* **Data records**
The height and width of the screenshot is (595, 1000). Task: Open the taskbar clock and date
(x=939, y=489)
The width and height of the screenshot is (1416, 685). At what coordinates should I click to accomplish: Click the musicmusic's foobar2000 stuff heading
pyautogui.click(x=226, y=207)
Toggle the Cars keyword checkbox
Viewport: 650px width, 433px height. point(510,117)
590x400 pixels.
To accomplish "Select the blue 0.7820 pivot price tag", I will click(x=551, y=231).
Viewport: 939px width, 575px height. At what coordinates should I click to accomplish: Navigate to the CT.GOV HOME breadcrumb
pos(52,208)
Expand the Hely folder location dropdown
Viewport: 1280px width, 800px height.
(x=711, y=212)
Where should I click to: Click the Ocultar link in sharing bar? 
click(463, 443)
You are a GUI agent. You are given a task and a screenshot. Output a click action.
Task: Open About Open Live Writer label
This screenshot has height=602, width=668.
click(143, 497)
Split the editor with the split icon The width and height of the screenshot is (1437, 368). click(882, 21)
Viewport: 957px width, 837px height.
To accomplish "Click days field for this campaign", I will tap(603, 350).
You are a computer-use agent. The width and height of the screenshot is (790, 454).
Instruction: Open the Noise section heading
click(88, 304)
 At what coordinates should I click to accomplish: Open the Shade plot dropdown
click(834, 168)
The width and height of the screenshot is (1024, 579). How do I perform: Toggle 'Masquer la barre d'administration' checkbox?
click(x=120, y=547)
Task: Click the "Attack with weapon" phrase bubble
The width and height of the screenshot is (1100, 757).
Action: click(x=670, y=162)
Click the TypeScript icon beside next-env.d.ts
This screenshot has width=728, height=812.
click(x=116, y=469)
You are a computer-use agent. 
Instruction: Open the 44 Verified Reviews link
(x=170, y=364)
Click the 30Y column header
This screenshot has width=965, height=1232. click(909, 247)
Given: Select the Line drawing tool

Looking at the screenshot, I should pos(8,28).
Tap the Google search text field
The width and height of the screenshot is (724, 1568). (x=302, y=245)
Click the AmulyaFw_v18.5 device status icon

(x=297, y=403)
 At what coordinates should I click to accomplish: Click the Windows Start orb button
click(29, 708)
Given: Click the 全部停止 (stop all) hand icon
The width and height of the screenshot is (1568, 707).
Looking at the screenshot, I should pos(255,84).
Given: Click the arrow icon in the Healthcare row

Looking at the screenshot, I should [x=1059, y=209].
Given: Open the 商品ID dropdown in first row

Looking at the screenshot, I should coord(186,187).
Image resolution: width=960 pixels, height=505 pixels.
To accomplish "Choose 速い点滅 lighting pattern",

* **What you are asked to do**
Find every line in the records above that contains the word "with", and copy each one.

* **Completed task**
Split the editor with the split icon The width and height of the screenshot is (1437, 368). click(882, 21)
Task: Click the "Attack with weapon" phrase bubble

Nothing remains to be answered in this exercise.